40

Given two string variables $string and $needle in perl, what's the most efficient way to check whether $string starts with $needle.

  • $string =~ /^\Q$needle\E/ is the closest match I could think of that does what is required but is the least efficient (by far) of the solutions I tried.
  • index($string, $needle) == 0 works and is relatively efficient for some values of $string and $needle but needlessly searches for the needle in other positions (if not found at the start).
  • substr($string, 0, length($needle)) eq $needle should be quite simple and efficient, but in most of my few tests is not more efficient than the previous one.

Is there a canonical way to do that in perl which I wouldn't be aware of or any way to optimise any of the above solutions?

(in my particular use case, $string and $needle are going to be different in each run, so precompiling a regexp is not an option).

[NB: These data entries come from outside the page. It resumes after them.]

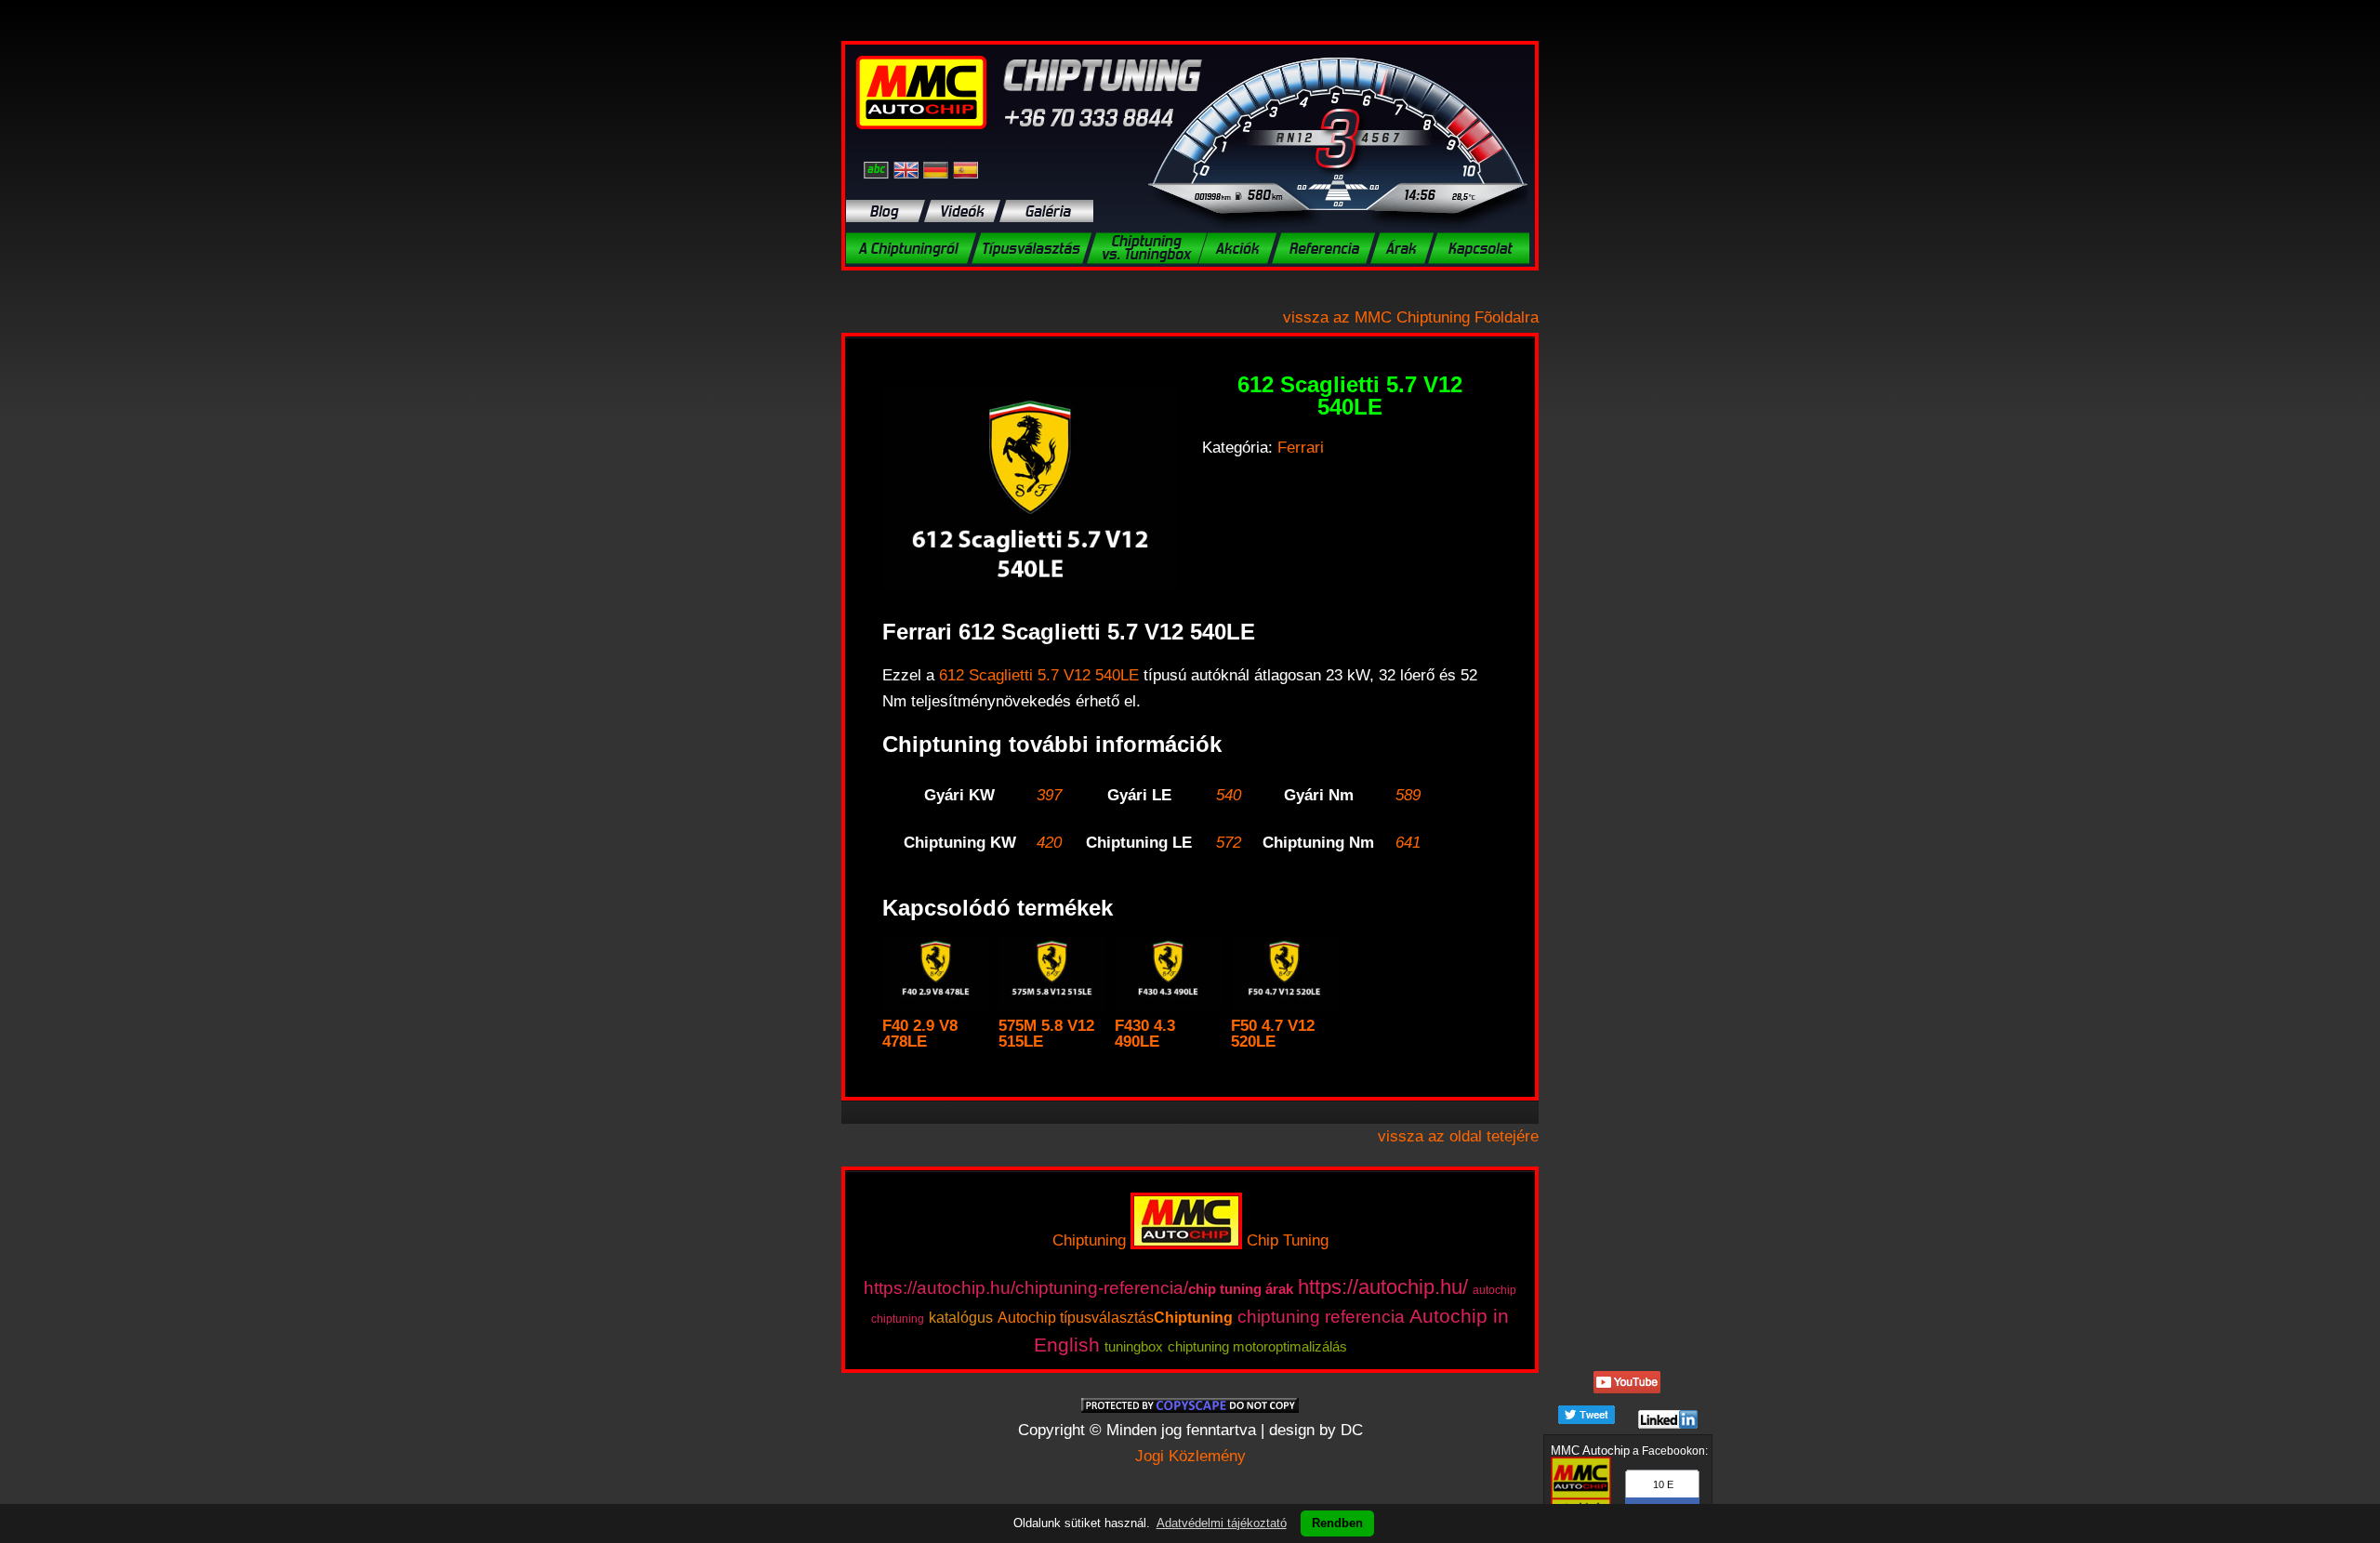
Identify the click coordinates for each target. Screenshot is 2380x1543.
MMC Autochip (1590, 1450)
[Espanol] (965, 169)
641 (1408, 842)
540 (1228, 795)
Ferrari (1300, 447)
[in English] (908, 169)
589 (1408, 795)
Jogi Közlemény (1190, 1456)
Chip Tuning (1288, 1240)
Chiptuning (1089, 1240)
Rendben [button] (1337, 1523)
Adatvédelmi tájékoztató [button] (1222, 1523)
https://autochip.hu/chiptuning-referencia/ (1026, 1288)
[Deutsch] (938, 169)
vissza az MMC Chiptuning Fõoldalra (1411, 317)
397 (1049, 795)
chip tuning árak (1240, 1289)
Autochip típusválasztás (1076, 1317)
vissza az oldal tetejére (1458, 1136)
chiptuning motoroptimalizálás (1257, 1346)
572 (1228, 842)
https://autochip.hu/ (1383, 1287)
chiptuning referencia (1321, 1316)
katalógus (961, 1317)
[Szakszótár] (878, 169)
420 (1049, 842)
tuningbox (1133, 1346)
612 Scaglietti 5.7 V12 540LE (1039, 675)
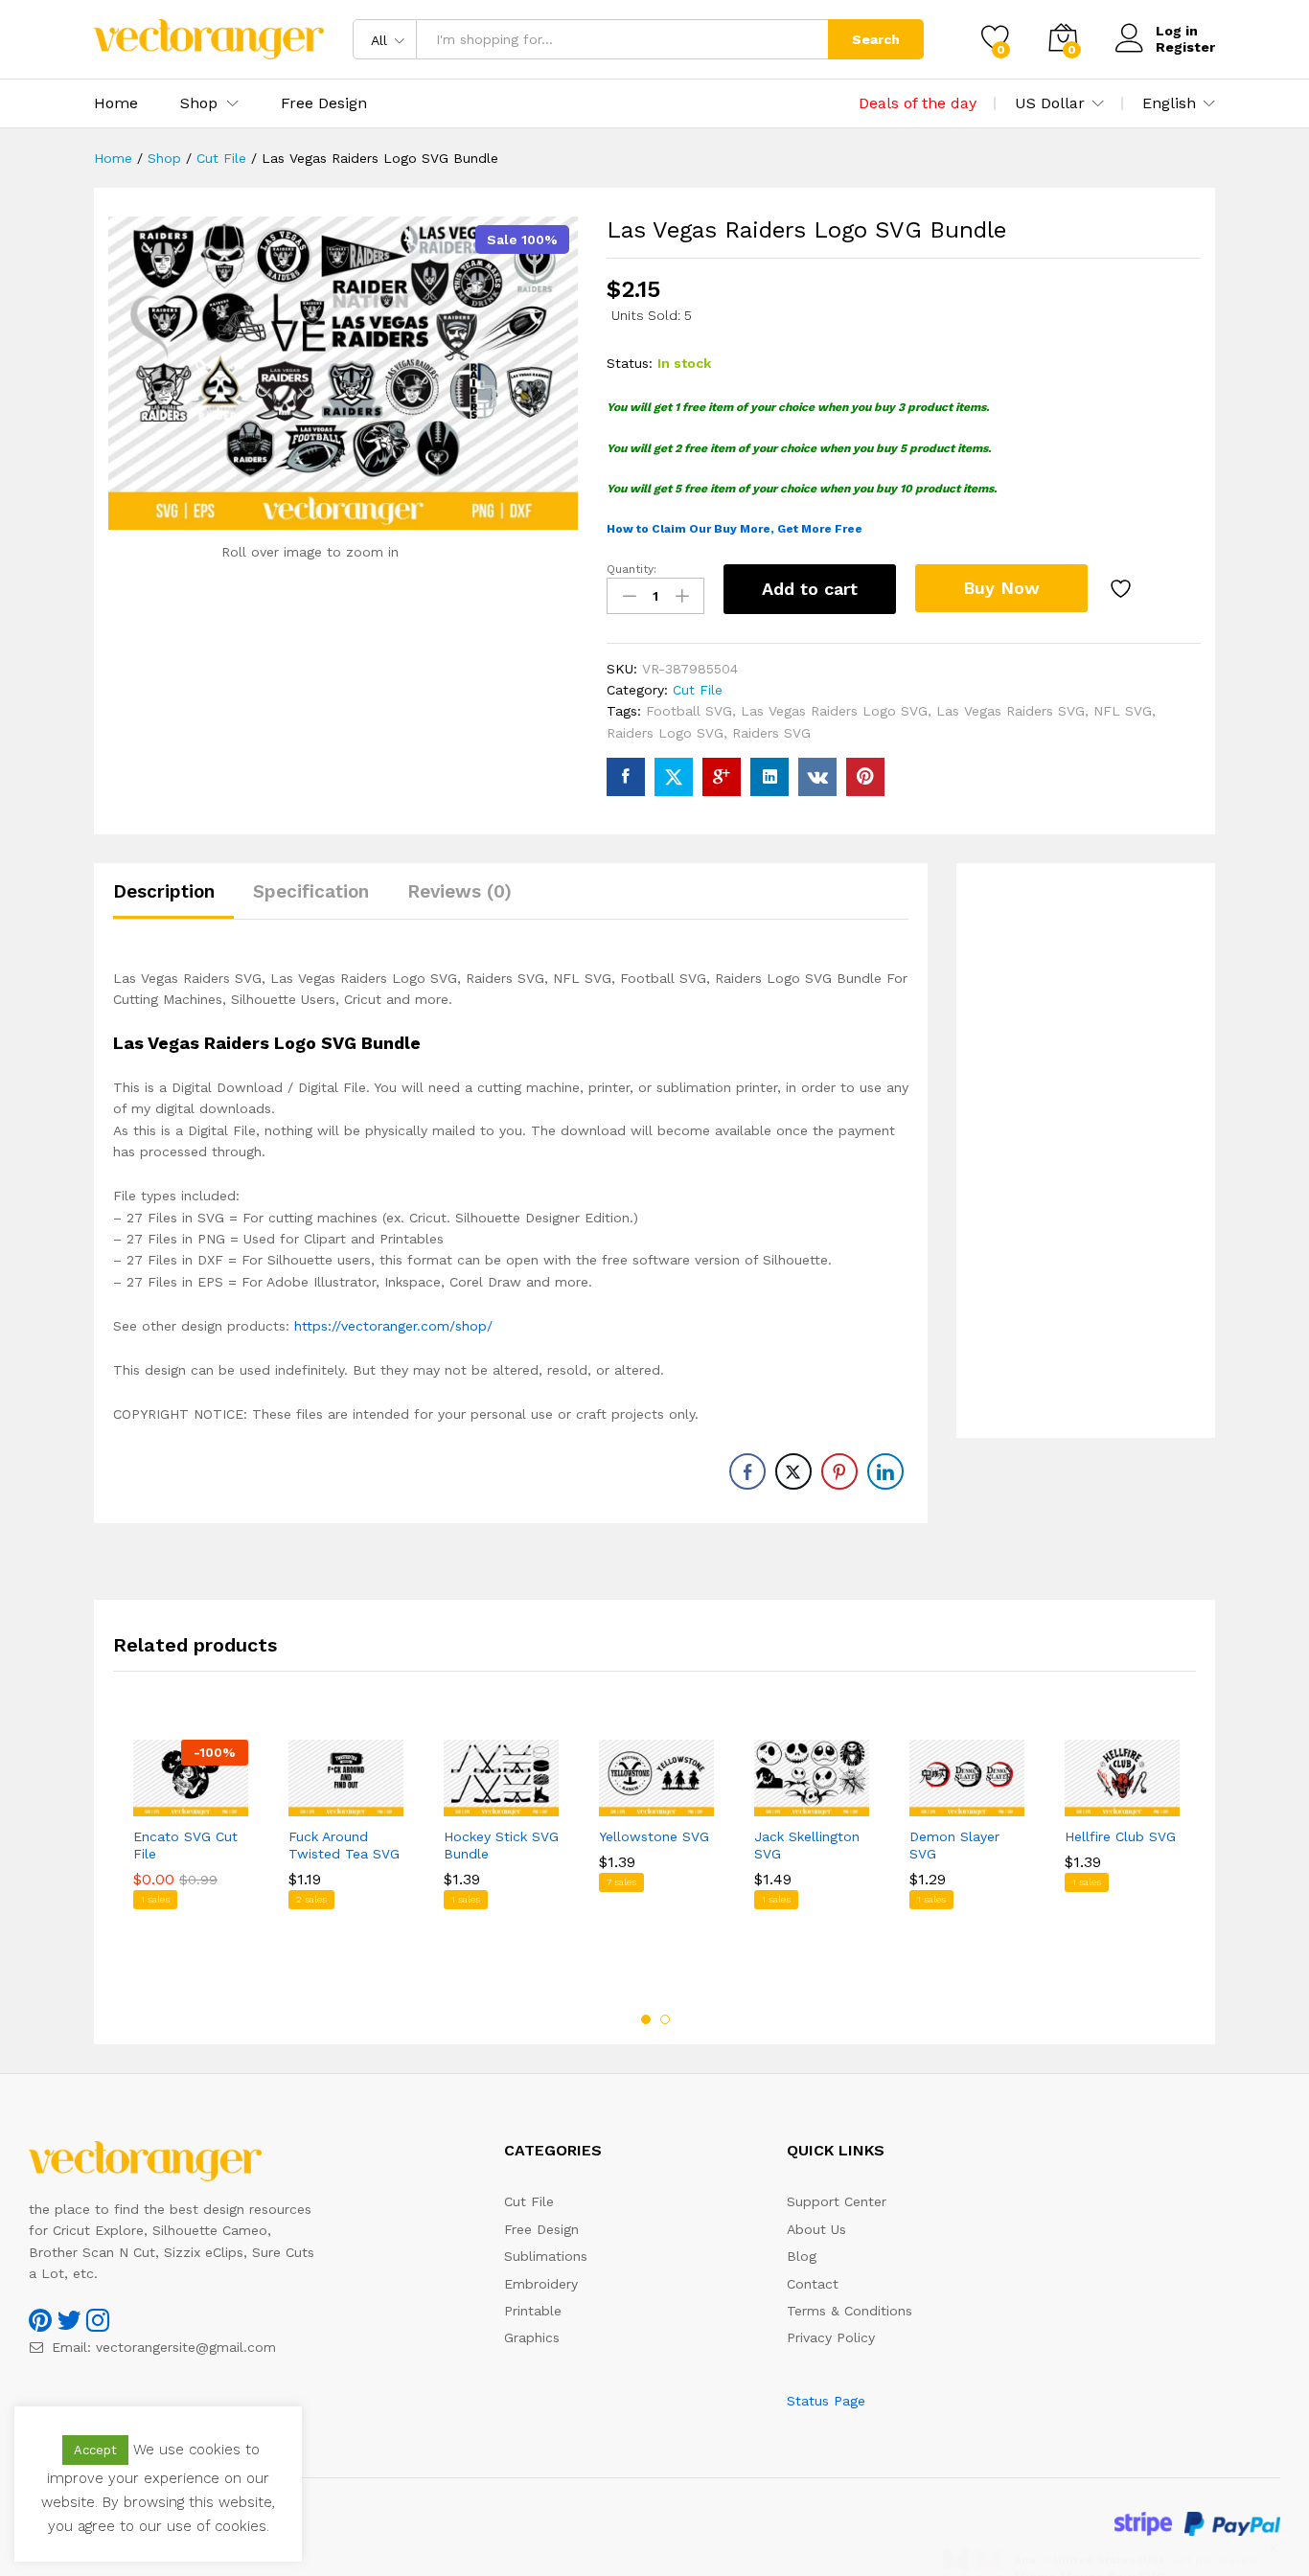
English (1169, 103)
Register (1185, 47)
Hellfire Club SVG (1120, 1836)
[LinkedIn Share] (885, 1471)
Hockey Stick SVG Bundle (501, 1845)
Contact (812, 2283)
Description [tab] (164, 891)
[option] (190, 1862)
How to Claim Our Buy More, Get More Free (734, 529)
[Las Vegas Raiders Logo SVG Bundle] (626, 777)
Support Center (836, 2201)
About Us (816, 2229)
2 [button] (665, 2019)
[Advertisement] (1085, 1150)
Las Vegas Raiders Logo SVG (834, 710)
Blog (801, 2256)
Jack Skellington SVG (807, 1845)
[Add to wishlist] (1123, 589)
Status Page (826, 2400)
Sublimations (545, 2256)
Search (876, 39)
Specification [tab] (311, 891)
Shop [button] (199, 103)
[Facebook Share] (747, 1471)
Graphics (532, 2337)
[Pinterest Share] (839, 1471)
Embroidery (541, 2283)
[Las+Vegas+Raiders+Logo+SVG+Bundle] (673, 777)
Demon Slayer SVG (954, 1845)
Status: (630, 363)
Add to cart (810, 589)
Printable (533, 2310)
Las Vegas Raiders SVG (1010, 710)
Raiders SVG (771, 733)
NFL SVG (1122, 710)
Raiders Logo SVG (665, 733)
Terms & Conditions (849, 2310)
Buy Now (1001, 588)
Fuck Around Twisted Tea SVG (344, 1845)
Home (116, 103)
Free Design (324, 103)
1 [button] (646, 2019)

Example of how to measure the performance of a given solution (here from a POSIX sh):

string='somewhat not so longish string' needle='somew'
time perl -e '
  ($n,$string,$needle) = @ARGV;
  for ($i=0;$i<$n;$i++) {

    index($string, $needle) == 0

  }' 10000000 "$string" "$needle"

With those values, index() performs better than substr()+eq with this system with perl 5.14.2, but with:

string="aaaaabaaaaabaaaaabaaaaabaaaaabaaaaab" needle="aaaaaa"

That's reversed.

Stephane Chazelas
  • 5,859
  • 2
  • 34
  • 31

2 Answers2

35
rindex $string, $substring, 0

searches for $substring in $string at position <=0 which is only possible if $substring is a prefix of $string. Example:

> rindex "abc", "a", 0
0
> rindex "abc", "b", 0
-1
Gregory Kalabin
  • 1,760
  • 1
  • 19
  • 45
  • 2
    Perfect thanks. It's the feature I wasn't aware of and was looking for. I get similar timings for both test cases in the question, and it's faster than any of the other approaches on both. – Stephane Chazelas Apr 01 '19 at 12:30
27

How important is this, really? I did a number of benchmarks, and the index method averaged 0.68 microseconds per iteration; the regex method 1.14μs; the substr method 0.16μs. Even my worst-case scenarios (2250-char strings that were equal), index took 2.4μs, regex took 5.7μs, and substr took 0.5μs.

My advice is to write a library routine:

sub begins_with
{
    return substr($_[0], 0, length($_[1])) eq $_[1];
}

and focus your optimization efforts elsewhere.

UPDATE: Based on criticism of my "worst-case" scenario described above, I ran a new set of benchmarks with a 20,000-char randomly-generated string, comparing it against itself and against a string that differed only in the last byte.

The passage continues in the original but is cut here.